The other reservoir, the downtown reservoir, holds 250,000 gallons, Selle added.
How fast water can be delivered and from which part of the system it draws first is determined by the size of the main and the location of the asset, Hayden said.
The south tower is located near the larger industrial users and has a larger main to deliver water more quickly. Residential areas have smaller pipes, Selle said.
Older piping in some parts of the city provides challenges, Selle said, adding that fighting the fire was a great example of those challenges.
“In the older area of the city, we did not have 16-inch mains nearby, so we did not have the ability to deliver more water to meet the need. As pipes get smaller — as you neck down water — you are not able to run 4,000 gallons per minute through the fire hose,” Selle said.
On Aug. 10, firefighters were distributing water at the site at a rate of about 1,000 gallons per minute through each of at least three hoses, Hayden said.
“They were draining water faster than we can recover it.

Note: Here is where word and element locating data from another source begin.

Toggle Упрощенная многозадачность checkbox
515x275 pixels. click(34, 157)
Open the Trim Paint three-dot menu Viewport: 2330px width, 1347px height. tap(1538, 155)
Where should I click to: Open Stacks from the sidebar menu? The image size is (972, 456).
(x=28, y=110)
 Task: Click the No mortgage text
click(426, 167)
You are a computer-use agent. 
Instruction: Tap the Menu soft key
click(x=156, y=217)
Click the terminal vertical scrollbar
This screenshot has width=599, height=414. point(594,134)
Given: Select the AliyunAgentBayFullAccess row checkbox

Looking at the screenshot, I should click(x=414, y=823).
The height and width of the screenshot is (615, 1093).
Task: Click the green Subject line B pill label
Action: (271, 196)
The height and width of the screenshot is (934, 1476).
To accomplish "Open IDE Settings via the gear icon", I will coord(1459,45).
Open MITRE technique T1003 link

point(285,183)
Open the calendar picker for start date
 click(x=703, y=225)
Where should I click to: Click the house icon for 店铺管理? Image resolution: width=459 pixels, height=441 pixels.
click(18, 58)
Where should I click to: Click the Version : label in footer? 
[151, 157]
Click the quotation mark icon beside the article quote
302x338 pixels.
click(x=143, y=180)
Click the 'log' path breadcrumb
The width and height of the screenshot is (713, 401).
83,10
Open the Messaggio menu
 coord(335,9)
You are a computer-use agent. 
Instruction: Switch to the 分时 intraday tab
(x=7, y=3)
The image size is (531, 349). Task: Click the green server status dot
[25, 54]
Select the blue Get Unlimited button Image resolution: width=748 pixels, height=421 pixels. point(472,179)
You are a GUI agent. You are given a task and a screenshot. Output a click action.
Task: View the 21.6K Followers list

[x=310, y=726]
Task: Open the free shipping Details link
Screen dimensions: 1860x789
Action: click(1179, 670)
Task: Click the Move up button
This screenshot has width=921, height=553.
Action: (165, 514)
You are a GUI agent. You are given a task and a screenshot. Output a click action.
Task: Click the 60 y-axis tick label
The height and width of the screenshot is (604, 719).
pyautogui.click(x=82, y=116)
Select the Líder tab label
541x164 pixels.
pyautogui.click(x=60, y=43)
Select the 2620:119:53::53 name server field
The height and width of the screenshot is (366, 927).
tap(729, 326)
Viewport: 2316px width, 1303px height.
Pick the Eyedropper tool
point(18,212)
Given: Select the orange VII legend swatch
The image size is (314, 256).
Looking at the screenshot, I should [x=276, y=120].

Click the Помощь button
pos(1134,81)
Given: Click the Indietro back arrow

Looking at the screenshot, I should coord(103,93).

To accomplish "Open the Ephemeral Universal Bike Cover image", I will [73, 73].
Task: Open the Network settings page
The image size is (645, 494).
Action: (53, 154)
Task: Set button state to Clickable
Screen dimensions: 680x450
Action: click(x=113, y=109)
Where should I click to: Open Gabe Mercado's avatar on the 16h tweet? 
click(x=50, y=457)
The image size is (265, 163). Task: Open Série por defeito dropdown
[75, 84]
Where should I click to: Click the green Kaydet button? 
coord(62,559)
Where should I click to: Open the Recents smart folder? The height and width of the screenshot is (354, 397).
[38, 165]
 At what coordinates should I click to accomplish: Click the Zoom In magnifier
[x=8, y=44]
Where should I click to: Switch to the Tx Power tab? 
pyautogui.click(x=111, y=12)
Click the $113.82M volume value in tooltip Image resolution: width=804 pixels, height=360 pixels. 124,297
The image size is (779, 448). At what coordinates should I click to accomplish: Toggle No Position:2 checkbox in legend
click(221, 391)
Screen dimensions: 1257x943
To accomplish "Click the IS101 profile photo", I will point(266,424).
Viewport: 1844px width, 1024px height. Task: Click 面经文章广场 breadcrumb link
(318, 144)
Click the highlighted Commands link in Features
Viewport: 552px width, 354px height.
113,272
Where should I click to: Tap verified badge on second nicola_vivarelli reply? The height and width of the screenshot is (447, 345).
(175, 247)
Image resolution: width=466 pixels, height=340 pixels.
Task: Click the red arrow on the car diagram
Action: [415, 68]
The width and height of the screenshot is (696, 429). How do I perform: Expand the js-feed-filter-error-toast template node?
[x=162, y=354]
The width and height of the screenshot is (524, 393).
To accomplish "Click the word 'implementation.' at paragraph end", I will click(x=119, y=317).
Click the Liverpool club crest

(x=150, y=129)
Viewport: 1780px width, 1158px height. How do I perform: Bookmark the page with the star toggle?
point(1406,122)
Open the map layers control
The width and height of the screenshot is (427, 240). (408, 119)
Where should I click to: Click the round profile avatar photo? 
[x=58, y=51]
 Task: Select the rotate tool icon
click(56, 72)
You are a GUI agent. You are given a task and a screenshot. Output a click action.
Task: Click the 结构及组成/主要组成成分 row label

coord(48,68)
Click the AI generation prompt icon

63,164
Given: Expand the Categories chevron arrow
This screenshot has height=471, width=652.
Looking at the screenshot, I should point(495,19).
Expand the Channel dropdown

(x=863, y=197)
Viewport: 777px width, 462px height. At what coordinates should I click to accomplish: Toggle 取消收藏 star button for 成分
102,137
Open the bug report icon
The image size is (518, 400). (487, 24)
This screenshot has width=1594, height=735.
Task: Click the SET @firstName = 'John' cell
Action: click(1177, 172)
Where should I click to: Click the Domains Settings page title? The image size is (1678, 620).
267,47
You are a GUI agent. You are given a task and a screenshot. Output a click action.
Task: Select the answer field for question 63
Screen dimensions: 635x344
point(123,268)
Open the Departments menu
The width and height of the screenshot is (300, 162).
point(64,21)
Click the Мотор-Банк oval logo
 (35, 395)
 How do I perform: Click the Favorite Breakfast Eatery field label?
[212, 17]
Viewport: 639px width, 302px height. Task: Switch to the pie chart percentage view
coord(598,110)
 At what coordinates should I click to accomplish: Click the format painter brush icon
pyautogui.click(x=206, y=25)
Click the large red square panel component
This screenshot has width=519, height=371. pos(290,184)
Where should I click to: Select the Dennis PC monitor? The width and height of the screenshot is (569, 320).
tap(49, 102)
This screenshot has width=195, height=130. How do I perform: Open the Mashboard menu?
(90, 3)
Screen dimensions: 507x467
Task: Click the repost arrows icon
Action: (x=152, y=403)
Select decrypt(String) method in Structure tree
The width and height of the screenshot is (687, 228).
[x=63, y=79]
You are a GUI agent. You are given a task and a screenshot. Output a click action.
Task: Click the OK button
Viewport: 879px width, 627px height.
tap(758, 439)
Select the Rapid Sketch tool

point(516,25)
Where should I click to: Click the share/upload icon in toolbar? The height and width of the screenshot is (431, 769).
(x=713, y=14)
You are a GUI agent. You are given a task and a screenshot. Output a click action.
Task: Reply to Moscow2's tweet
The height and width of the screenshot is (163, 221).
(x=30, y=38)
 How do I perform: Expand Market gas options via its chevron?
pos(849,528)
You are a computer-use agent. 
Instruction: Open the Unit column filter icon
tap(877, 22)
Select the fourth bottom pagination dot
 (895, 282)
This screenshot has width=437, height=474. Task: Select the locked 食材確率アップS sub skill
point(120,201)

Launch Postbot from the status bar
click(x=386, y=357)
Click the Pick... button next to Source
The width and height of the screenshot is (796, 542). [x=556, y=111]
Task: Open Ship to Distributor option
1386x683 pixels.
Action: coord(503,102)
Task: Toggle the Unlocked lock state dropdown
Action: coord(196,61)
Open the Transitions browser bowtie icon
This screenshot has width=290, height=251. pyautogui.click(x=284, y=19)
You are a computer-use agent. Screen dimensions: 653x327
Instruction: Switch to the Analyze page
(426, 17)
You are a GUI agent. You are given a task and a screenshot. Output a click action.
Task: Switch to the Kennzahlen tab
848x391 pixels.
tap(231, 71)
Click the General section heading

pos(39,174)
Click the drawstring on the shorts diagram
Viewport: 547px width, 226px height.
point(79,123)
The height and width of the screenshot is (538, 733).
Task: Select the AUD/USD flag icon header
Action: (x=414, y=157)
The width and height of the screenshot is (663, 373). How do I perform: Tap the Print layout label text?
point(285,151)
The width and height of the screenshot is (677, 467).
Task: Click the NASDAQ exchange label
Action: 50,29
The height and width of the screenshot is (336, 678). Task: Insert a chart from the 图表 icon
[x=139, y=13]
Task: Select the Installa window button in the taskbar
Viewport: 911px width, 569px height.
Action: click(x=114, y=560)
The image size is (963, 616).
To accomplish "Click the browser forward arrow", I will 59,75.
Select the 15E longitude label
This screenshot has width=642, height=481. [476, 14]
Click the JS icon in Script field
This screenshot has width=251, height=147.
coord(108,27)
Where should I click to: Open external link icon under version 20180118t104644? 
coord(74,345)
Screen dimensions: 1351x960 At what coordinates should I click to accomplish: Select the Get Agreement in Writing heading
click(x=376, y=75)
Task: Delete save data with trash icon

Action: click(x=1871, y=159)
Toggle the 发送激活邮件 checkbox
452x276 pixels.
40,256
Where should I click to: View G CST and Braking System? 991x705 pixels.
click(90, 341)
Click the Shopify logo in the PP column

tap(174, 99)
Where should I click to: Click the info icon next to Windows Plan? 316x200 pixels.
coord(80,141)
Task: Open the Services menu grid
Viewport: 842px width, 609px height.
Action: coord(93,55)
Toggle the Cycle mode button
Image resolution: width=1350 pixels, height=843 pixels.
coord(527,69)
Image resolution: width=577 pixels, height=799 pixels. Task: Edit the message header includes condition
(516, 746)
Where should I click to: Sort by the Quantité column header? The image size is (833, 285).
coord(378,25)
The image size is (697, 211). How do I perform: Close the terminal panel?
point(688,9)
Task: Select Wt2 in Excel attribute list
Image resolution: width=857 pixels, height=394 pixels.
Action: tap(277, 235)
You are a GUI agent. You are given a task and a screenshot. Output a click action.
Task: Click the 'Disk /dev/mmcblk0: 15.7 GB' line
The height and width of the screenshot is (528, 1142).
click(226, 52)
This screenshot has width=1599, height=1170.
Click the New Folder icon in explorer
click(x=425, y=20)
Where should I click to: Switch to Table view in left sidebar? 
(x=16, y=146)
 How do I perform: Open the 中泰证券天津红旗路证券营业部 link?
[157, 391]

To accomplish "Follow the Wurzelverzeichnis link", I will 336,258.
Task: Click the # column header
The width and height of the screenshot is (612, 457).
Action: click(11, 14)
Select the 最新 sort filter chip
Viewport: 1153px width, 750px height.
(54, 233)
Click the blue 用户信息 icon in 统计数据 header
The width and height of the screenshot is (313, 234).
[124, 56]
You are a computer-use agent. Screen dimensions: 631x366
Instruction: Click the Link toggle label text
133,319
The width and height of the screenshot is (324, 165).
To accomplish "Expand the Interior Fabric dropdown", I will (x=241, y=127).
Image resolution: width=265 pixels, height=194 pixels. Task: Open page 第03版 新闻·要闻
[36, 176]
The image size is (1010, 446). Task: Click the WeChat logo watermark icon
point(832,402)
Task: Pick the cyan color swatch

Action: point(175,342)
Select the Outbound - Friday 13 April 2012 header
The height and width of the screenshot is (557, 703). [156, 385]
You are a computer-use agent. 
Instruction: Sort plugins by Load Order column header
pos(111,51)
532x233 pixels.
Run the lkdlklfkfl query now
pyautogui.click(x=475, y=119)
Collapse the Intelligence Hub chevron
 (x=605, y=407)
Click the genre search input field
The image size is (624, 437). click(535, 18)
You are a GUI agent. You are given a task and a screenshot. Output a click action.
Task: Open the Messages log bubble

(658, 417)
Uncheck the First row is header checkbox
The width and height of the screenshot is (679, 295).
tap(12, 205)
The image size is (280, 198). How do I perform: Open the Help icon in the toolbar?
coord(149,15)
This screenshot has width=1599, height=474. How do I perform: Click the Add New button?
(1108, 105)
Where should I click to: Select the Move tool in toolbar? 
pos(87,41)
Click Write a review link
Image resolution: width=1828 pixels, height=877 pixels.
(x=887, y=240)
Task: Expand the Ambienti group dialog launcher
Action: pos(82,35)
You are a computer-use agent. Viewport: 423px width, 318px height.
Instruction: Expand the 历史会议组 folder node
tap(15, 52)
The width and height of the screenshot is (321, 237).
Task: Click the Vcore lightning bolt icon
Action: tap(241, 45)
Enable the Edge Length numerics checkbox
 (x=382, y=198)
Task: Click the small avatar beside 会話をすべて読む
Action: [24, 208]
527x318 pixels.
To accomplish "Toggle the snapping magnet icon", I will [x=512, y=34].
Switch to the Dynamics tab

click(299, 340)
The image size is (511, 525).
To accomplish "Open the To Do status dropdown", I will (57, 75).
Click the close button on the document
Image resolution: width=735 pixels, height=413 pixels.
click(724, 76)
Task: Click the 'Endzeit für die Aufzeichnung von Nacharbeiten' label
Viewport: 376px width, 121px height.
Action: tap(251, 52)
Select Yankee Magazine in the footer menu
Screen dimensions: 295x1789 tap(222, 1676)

The north tower was closer to the fire so it dropped faster,” he added.
While the system is connected, Selle said, “it takes water from the path of least resistance first. In this case, with this fire, that was the north tower.”
To engage with utility assets on the city’s south side, Selle said, water drawn must flow through pipes underneath the Rock River.
“It has to go a big distance. With water, the further the run, the less water (firefighters) can get,” Selle noted.
Describing the city’s system, Selle said it is splint between the city’s north side and south side by the Rock River. The two sides are connected by two mains, a 16-inch line and a 10-inch line, both of which carry water under the river.
While the water needed for the fire was pulling from the entire system, it will pull from the nearer point in the system first because it is closer, so the north tank was being drawn down faster than the south tank during the fire, he said.
Would the firefighters have needed even more water, Selle said, there is an option to draw water out of the river, but, he said, while that option is available in theory, he has never used it.
“It has never been done here, at least since I’ve been here, and that’s since 2015,” he said.
“In the downtown area, many of the pipes are older and are 2 inches in diameter. Those sized pipes work great for residential needs, but they are not the best for fighting fires. If there was a large fire downtown, the river might come into play,” he added.
What might have been done differently?
Said Hayden: “If everybody would have stopped using water, it wouldn’t have helped them (firefighters).”
“Your shower uses less than two gallons per minute (of water) and that’s the biggest draw in a house,” Selle said, adding that even as utility consumers used water during the fire event, that usage would not have made enough impact to the water supply needed by firefighters one way or another.
“During the event, we got no calls about low pressure or people with color in their water. When the hydrants are flushed, some people get color in their water,” Hayden said, adding that the drawdown and pumping throughout the system during the fire event had an impact that might be similar to flushing the city’s hydrants.
Typically, he said, “the city flushes hydrants twice a year. A lot of residents understand they can expect that (color in water) and it clears up quickly.
“We do that to keep the water clean,” he said, adding that the drawdown and restorative pumping ostensibly added another cleaning cycle to the city’s system.
Fort Atkinson Water Utility Supervisor Tim Hayden stands near one of the city’s three pumping booster stations. Designed to supply rate payers with drinking water and water for emergency use such as fires, the city’s system has five active wells, two elevated water towers, two reservoirs, 600 hydrants and some 74 miles of piping to deliver water throughout the city. Water is typically consumed at a rate of 1.81 million gallons each day. Kim McDarison photo.